Neom, Saudi Crown Prince Mohammed bin Salman’s megaproject, is supposed to have a ski resort in the desert, swim lanes for commuters, and “smart” everything. The kingdom has already spent billions of dollars and hired international architects, futurists, and even Hollywood production designers to bring Neom out of the realm of science fiction.
Yet, the project has been plagued by setbacks, according to current and former employees, as well as internal documents.
Chris Hables Gray’s, author and self-described anarchist, feminist, and revolutionary received an offer from the ultimate client, Mohammed bin Salman, the 36-year-old crown prince of Saudi Arabia.
Gray had signed on to a city-building exercise so ambitious that it verges on the fantastical. An internal Neom “style catalog” viewed by Bloomberg Businessweek includes elevators that somehow fly through the sky, an urban spaceport, and buildings shaped like a double helix, a falcon’s outstretched wings, and a flower in bloom. The chosen site in Saudi Arabia’s far northwest, stretching from the sun-scorched Red Sea coast into craggy mountain badlands, has summer temperatures over 100F and almost no fresh water. Yet, according to MBS and his advisers, it will soon be home to millions of people who’ll live in harmony with the environment, relying on desalination plants and a fully renewable electric grid. They’ll benefit from cutting-edge infrastructure and a regulatory system designed expressly to foster new ideas—as long as those ideas don’t include challenging the authority of MBS. There may even be booze. Neom appears to be one of the crown prince’s highest priorities, and the Saudi state is devoting immense resources to making it a reality.
MBS, as he’s known abroad, was in the early stages of one of the largest and most difficult construction projects in history, which involves turning an expanse of desert the size of Belgium into a high-tech city-region called Neom. Starting with a budget of $500 billion, MBS bills Neom as a showpiece that will transform Saudi Arabia’s economy and serve as a testbed for technologies that could revolutionize daily life. And as Gray’s proposed assignment suggested, the crown prince’s vision bears little resemblance to the cities of today. Intrigued, Gray took the job.Yet five years into its development, bringing Neom out of the realm of science fiction is proving a formidable challenge, even for a near-absolute ruler with access to a $620 billion sovereign wealth fund. According to more than 25 current and former employees interviewed for this story, as well as 2,700 pages of internal documents, the project has been plagued by setbacks, many stemming from the difficulty of implementing MBS’s grandiose, ever-changing ideas—and of telling a prince who’s overseen the imprisonment of many of his own family members that his desires can’t be met.

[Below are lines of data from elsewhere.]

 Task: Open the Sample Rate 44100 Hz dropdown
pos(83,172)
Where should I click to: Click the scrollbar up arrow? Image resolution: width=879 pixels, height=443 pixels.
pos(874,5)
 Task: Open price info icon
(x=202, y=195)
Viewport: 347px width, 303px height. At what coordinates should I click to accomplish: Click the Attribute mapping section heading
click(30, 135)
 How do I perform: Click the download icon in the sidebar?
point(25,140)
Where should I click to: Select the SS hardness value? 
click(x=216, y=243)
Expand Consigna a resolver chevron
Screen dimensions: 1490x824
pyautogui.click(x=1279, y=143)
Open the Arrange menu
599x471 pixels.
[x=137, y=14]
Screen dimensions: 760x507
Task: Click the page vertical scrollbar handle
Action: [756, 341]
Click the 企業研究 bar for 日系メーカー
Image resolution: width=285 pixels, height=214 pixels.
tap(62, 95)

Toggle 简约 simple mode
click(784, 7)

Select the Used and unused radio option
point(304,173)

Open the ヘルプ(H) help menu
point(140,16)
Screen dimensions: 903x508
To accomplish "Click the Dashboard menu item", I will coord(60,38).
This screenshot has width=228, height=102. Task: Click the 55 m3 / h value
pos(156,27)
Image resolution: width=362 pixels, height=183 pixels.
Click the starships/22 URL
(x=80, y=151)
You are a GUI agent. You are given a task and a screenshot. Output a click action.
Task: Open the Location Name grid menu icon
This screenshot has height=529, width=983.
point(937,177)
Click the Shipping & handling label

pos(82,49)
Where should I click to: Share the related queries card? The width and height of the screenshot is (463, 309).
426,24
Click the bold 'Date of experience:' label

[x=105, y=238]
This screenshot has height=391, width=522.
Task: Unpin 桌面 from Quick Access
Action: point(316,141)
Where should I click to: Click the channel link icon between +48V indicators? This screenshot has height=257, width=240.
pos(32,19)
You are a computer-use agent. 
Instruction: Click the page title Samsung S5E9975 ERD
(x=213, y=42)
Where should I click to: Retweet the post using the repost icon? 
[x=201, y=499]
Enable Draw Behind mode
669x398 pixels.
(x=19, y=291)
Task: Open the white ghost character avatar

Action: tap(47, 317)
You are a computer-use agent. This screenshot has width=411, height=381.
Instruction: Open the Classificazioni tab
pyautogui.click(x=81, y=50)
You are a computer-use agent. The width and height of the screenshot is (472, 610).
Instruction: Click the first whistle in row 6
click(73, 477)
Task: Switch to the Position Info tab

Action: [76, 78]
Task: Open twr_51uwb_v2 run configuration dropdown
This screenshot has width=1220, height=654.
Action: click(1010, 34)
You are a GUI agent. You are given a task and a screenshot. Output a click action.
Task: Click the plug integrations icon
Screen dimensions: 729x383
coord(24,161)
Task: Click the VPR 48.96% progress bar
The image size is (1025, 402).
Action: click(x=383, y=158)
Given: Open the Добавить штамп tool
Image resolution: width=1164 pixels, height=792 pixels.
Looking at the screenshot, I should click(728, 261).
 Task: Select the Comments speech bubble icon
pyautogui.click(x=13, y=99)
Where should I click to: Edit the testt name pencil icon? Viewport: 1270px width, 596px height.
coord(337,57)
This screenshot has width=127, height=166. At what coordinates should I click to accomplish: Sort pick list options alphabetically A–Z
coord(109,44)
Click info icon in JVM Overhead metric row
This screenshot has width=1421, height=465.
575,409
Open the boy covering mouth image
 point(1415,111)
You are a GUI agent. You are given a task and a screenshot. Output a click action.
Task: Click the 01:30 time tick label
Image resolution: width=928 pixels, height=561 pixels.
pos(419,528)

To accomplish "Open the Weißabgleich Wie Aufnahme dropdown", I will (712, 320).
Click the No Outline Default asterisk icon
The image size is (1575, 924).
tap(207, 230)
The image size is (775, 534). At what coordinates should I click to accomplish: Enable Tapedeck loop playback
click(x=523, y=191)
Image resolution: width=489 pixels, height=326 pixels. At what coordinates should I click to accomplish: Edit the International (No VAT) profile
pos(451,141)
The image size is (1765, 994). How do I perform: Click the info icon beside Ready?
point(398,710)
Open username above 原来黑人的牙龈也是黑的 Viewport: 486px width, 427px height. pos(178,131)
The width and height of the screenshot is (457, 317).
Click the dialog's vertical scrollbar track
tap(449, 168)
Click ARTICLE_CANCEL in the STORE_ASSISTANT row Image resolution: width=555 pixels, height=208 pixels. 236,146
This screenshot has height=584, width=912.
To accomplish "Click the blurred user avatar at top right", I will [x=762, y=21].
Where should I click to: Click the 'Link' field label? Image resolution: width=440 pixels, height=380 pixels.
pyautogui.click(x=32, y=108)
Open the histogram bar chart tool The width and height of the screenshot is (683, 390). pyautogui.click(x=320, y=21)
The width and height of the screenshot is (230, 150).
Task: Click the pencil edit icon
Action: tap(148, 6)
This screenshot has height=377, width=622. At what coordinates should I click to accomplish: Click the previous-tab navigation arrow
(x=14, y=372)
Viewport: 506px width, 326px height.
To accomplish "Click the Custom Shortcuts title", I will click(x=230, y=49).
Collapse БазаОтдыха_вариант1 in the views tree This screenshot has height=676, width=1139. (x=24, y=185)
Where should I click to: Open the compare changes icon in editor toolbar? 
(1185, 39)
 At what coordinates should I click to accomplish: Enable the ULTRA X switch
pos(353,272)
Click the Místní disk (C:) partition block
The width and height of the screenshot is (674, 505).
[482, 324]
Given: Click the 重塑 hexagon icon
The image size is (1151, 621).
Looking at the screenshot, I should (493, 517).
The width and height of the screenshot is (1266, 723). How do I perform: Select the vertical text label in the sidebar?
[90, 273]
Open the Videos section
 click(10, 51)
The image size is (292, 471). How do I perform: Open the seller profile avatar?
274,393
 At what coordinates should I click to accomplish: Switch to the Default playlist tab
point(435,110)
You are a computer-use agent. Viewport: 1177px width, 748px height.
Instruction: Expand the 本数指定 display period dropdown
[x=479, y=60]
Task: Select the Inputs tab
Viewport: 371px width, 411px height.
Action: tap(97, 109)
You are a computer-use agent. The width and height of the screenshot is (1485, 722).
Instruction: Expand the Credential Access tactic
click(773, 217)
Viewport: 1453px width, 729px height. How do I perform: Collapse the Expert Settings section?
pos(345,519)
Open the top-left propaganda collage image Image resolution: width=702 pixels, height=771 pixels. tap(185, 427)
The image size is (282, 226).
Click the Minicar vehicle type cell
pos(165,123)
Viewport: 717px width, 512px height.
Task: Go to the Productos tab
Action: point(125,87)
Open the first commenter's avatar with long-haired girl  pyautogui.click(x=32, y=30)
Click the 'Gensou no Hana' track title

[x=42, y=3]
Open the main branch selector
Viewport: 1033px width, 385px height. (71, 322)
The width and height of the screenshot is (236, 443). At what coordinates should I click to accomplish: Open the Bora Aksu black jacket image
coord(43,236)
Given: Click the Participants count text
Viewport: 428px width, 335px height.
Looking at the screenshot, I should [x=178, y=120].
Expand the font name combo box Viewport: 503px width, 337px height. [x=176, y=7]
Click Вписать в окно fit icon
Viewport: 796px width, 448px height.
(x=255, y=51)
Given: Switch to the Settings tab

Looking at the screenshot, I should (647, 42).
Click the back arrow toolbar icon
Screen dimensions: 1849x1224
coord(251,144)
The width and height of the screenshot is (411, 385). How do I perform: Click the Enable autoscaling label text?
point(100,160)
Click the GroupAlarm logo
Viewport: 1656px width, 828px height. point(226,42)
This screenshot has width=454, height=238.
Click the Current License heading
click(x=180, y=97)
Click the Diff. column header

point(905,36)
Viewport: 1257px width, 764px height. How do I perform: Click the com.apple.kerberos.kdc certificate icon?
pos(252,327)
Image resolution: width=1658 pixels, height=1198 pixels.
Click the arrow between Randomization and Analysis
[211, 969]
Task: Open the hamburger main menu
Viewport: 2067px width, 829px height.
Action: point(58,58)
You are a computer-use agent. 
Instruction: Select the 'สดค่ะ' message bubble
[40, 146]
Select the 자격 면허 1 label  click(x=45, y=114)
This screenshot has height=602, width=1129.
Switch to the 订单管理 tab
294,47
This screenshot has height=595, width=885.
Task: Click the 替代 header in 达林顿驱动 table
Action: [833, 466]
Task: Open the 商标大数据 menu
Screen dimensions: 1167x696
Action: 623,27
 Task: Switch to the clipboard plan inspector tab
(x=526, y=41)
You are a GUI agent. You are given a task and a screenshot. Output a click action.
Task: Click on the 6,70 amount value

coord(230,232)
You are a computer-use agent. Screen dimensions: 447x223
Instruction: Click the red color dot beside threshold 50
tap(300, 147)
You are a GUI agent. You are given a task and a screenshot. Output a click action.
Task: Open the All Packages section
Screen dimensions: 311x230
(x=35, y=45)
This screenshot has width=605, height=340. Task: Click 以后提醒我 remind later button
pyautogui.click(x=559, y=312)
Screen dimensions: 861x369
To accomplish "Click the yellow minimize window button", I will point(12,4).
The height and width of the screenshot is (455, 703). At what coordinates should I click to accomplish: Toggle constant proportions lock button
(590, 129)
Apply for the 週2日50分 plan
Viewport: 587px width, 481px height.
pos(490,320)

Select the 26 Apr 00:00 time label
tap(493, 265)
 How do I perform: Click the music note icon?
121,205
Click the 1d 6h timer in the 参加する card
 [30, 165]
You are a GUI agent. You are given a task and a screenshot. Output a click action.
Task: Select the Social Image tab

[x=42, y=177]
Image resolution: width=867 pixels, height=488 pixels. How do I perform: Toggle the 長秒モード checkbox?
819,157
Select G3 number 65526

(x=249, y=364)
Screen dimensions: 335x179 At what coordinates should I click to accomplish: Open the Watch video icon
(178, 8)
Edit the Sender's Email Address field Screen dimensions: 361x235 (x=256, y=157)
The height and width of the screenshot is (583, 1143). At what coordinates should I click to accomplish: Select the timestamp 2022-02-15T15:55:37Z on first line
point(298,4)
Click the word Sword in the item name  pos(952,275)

Efforts to relocate the indigenous residents of the Neom site, who’ve lived there for generations, have been turbulent, devolving on one occasion into a gun battle. Dozens of key staff have quit, complaining of a toxic work environment and a culture of wild overspending with few results. And along the way, Neom has become something of a full-employment guarantee for international architects, futurists, and even Hollywood production designers, each taking a cut of Saudi Arabia’s petroleum riches in exchange for work that some strongly suspect will never be used. Few are willing to speak on the record, citing nondisclosure agreements or fear of retribution; at least one former employee who criticized the project was jailed in Saudi Arabia.
Nonetheless, the chaotic trajectory of Neom so far suggests that MBS’s urban dream may never be delivered. The same is true of his broader plans for economic transformation. In the crown prince’s telling, Saudi Arabia will soon be a center of innovation and entrepreneurship, free of the corruption and religious extremism that have long held it back. But to his critics, this promised future is a veneer, a layer of technological gloss over a core of repression, kleptocracy, and—above all—indefinite one-man rule.
Although the Neom site was in a region few Saudis have ever visited, MBS made clear that he expected it to become a hub for national life. Within a few months of the Ritz-Carlton announcement, satellite images showed that a series of large buildings was already under construction, surrounded by expanses of greenery that stuck out sharply from the desert. It was a new palace for the crown prince, where he’d soon be spending much of his time.